Point 5 on The ReFund California Pledge reads: “Reversing tuition increases, layoffs, and cuts to public education and essential services – ensuring good jobs that provide healthcare and a dignified retirement.”
So the pledge is not simply about reversing tuition increases but also about protecting public sector jobs in education and other services, as well as the healthcare and retirement benefits of public employees.
I can understand and sympathize with the students’ frustrations given that tuition tripled over a decade. Higher education in California was never “free” despite what some education advocates say. The “free” education was a cost borne by the taxpayers. Still, the dramatic rise in tuition understandably provides a shock to the students and their families. However, I’m less sympathetic to the unions using the student’s concerns to promote their agenda.
One item on the ReFund Pledge is: “Closing Proposition 13’s corporate property tax loophole.”
Exactly what the pledge means by that is not spelled out – but given past union demands it appears that the split roll business property tax increase is once again being hoisted up the flagpole looking for a salute.
A split roll would tax business property differently than residential property. All business property would be hit by the property tax increase. The words, “corporate tax loopholes” are intended to hit a nerve. If the promoters of this pledge used factual language — “raising taxes on business of all kinds including small business” they would not get the response they seek.
A split roll property tax would hit all business and further damage businesses’ attempt to rise from the muck of the recession. Ironically, raising property taxes on business property would likely slow the recovery.

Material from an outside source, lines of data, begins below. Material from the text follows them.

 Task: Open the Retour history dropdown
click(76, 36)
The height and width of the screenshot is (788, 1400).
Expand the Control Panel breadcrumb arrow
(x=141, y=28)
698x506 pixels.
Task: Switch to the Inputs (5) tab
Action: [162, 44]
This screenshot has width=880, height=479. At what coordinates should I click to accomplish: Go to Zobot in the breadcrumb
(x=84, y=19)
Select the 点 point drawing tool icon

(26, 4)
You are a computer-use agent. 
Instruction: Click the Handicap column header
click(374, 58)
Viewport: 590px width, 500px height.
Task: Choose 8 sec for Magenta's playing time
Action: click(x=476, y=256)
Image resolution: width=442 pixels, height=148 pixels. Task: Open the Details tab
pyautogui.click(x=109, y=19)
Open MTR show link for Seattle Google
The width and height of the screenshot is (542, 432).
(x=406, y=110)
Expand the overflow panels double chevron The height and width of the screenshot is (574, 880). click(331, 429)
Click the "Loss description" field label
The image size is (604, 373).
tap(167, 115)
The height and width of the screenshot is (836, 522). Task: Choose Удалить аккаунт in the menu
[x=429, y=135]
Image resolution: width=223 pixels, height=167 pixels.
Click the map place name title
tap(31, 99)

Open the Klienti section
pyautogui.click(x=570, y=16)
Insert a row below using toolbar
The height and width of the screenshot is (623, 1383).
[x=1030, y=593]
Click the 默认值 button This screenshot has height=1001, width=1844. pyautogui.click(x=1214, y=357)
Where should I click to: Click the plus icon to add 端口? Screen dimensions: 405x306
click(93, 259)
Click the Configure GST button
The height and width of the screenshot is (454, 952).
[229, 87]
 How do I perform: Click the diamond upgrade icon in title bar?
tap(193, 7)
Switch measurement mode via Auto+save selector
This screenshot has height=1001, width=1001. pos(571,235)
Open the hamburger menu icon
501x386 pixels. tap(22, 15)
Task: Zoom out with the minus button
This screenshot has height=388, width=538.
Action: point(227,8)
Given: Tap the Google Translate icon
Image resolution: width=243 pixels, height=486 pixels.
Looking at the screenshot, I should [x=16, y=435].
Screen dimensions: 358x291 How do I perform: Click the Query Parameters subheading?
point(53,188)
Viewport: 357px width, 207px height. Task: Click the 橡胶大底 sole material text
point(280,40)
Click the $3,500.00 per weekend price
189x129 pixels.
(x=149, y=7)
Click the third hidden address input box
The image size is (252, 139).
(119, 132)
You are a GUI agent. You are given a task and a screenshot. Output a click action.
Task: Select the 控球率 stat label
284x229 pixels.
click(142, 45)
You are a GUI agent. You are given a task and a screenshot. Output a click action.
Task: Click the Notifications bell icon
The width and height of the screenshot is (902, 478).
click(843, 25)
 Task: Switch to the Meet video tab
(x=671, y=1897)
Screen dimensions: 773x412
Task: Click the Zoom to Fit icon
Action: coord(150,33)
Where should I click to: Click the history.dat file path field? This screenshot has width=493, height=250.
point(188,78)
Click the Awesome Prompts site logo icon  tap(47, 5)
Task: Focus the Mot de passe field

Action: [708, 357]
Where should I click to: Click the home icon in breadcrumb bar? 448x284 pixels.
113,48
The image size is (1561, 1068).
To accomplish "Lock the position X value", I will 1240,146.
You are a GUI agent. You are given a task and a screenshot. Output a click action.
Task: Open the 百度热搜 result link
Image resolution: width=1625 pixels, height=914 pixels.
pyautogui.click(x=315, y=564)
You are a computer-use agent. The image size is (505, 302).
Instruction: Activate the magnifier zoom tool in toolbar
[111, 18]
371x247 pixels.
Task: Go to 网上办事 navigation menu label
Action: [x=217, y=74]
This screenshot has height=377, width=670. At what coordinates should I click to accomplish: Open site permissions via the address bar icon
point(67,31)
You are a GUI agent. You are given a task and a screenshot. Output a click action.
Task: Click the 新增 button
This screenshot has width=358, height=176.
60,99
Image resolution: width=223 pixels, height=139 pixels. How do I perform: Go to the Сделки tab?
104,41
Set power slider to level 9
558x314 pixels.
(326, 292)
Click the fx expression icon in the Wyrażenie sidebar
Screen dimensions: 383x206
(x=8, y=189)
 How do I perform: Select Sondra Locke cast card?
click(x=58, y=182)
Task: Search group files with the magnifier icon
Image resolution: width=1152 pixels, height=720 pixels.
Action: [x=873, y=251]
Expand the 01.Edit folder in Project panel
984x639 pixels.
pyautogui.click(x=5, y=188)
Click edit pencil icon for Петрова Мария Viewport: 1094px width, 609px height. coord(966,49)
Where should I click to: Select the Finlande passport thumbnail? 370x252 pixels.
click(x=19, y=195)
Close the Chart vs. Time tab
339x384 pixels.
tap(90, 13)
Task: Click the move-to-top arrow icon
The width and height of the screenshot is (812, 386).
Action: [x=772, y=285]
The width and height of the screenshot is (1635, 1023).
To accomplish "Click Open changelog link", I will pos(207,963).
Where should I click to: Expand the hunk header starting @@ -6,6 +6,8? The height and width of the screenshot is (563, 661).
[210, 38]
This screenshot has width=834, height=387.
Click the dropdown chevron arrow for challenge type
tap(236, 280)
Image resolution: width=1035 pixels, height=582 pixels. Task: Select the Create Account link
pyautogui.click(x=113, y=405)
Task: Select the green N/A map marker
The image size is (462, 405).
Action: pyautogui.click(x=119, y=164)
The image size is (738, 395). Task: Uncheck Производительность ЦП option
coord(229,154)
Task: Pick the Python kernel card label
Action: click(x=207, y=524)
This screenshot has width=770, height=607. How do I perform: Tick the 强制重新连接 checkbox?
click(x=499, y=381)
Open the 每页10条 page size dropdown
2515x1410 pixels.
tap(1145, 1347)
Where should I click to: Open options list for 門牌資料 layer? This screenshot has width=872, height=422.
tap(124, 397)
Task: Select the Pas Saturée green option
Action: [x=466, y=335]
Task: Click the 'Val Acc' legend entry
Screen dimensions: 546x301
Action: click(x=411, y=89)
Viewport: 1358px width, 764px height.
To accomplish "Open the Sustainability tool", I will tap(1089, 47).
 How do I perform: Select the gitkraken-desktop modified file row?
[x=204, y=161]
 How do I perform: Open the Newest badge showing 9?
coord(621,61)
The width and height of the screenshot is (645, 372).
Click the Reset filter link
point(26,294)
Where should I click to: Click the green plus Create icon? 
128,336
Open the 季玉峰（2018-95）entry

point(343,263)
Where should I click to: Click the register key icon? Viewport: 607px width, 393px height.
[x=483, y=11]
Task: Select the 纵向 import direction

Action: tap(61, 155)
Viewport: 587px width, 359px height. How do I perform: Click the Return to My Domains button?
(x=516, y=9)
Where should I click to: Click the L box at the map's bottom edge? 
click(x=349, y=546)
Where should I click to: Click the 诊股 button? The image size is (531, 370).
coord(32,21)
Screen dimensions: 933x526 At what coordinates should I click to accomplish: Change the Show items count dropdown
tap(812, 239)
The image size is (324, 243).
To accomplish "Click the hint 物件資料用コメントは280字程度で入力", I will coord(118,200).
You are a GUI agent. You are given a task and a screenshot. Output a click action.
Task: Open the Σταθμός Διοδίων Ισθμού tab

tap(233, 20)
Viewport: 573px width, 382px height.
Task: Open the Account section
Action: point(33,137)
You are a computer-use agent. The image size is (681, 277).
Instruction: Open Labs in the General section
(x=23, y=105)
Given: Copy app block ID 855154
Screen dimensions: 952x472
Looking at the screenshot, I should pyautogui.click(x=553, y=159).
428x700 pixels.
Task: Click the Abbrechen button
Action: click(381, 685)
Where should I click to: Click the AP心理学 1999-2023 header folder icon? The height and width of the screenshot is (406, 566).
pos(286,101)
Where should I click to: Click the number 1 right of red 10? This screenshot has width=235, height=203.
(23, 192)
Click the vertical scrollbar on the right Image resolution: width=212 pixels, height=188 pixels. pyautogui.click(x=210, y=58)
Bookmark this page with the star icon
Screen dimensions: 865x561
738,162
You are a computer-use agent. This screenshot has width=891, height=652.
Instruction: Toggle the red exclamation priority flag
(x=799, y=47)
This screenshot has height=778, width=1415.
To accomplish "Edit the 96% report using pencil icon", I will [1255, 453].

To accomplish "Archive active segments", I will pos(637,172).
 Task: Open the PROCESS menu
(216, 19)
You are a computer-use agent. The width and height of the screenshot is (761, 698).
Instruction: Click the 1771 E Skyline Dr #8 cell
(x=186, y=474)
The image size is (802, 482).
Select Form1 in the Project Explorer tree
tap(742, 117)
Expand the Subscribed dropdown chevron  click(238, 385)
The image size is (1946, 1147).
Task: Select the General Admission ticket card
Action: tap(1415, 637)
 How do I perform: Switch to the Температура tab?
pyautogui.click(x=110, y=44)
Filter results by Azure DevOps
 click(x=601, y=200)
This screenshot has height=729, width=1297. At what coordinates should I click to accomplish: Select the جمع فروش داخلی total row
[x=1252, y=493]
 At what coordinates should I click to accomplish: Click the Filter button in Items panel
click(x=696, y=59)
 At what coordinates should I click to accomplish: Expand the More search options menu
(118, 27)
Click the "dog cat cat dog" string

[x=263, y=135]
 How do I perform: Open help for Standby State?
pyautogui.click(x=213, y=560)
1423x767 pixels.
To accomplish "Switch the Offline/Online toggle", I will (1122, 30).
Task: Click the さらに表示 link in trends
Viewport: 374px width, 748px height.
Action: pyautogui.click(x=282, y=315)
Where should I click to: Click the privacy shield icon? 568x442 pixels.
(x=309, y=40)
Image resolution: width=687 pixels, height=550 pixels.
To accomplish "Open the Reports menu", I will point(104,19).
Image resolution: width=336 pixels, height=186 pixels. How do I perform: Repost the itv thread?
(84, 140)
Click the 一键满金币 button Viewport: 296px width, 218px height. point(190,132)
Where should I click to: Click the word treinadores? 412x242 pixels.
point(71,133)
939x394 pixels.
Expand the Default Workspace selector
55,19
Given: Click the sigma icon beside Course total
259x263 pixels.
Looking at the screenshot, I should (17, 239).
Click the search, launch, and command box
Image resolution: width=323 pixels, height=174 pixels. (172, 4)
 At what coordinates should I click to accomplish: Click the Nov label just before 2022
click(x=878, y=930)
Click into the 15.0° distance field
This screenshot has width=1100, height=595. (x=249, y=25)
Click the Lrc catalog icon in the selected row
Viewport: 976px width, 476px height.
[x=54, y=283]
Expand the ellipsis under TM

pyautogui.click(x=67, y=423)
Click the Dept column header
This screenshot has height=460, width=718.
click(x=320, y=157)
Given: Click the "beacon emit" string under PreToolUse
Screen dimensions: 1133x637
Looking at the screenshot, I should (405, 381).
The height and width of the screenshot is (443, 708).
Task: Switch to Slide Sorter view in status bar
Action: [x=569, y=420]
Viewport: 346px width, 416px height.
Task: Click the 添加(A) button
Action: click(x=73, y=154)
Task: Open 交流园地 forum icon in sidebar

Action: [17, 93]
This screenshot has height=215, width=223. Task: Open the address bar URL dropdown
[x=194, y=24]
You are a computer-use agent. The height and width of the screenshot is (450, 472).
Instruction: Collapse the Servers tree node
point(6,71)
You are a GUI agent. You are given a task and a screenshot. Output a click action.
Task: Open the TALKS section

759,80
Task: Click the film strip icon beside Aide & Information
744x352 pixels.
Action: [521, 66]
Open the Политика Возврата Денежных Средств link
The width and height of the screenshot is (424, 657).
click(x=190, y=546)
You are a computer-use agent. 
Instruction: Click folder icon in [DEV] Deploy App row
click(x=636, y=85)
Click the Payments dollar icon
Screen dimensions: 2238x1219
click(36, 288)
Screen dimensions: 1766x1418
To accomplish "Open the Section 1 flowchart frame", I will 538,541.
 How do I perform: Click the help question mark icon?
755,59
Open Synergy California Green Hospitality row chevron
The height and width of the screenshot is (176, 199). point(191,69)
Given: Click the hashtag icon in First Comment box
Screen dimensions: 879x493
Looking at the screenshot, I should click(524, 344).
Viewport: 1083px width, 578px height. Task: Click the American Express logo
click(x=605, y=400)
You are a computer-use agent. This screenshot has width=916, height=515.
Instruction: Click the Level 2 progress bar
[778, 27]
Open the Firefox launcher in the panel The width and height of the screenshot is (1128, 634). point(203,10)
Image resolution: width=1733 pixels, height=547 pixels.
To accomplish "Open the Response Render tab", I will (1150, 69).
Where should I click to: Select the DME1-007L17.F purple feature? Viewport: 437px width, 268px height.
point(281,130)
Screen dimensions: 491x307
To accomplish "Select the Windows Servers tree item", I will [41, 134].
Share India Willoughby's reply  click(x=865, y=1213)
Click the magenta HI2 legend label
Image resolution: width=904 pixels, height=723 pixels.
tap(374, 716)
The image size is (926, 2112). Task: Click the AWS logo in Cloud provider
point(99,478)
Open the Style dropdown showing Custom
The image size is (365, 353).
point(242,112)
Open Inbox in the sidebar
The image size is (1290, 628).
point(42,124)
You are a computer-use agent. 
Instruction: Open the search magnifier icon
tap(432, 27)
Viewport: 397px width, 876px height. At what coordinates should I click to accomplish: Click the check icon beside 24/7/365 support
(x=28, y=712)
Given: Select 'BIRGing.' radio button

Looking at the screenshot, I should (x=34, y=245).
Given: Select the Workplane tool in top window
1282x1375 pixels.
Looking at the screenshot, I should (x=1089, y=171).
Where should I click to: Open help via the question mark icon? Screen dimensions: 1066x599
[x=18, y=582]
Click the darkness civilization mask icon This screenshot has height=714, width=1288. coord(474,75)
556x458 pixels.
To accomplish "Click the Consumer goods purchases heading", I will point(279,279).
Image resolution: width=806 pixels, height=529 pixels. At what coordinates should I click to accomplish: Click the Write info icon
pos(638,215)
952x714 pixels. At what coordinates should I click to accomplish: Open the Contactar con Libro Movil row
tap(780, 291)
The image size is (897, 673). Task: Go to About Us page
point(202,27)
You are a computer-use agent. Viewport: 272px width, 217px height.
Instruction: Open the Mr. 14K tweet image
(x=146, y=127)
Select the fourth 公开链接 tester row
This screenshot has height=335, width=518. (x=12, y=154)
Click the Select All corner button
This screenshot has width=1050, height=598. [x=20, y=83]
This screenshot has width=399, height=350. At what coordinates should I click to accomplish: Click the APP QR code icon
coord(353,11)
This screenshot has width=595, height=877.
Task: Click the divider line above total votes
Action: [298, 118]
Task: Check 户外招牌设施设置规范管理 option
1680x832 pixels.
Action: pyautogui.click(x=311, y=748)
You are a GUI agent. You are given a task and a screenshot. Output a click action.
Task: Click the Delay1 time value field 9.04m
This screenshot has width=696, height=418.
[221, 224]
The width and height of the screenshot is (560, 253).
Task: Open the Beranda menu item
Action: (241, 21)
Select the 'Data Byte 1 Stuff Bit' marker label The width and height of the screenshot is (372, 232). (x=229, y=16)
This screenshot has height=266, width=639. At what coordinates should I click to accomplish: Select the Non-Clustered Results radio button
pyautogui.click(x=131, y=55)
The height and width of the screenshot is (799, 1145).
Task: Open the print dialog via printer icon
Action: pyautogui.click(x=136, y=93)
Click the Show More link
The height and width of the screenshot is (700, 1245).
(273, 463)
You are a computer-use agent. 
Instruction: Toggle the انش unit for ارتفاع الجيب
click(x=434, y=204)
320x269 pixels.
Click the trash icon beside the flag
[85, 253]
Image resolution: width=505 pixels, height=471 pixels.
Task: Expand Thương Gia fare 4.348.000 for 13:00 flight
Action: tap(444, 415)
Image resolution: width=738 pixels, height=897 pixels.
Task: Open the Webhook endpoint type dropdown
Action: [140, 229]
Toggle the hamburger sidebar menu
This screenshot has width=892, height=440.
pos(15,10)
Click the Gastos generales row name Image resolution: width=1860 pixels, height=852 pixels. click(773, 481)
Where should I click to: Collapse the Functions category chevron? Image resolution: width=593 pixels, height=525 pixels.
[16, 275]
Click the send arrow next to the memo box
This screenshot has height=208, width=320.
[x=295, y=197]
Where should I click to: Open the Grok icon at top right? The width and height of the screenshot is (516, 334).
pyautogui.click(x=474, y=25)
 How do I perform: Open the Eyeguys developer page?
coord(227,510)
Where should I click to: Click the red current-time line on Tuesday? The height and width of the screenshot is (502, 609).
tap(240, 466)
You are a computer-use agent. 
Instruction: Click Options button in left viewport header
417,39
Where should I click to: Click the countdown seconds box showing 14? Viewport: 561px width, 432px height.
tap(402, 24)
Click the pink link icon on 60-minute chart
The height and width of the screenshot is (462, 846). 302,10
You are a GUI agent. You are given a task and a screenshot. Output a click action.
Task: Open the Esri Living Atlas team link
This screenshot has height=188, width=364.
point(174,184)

Lt. Governor Gavin Newsom, a UC Regent, seems to understand this. He refused to sign the pledge, which is consistent with his position of pushing a jobs agenda for California. More taxes on business would translate into fewer jobs.
The goal of California policymakers should be to help the economy recover and allow increased business to produce the revenue needed to keep tuition down and fund other services.
Hopefully, the students will understand this lesson and not blindly sign on to a plan that would continue the economic woes of the state.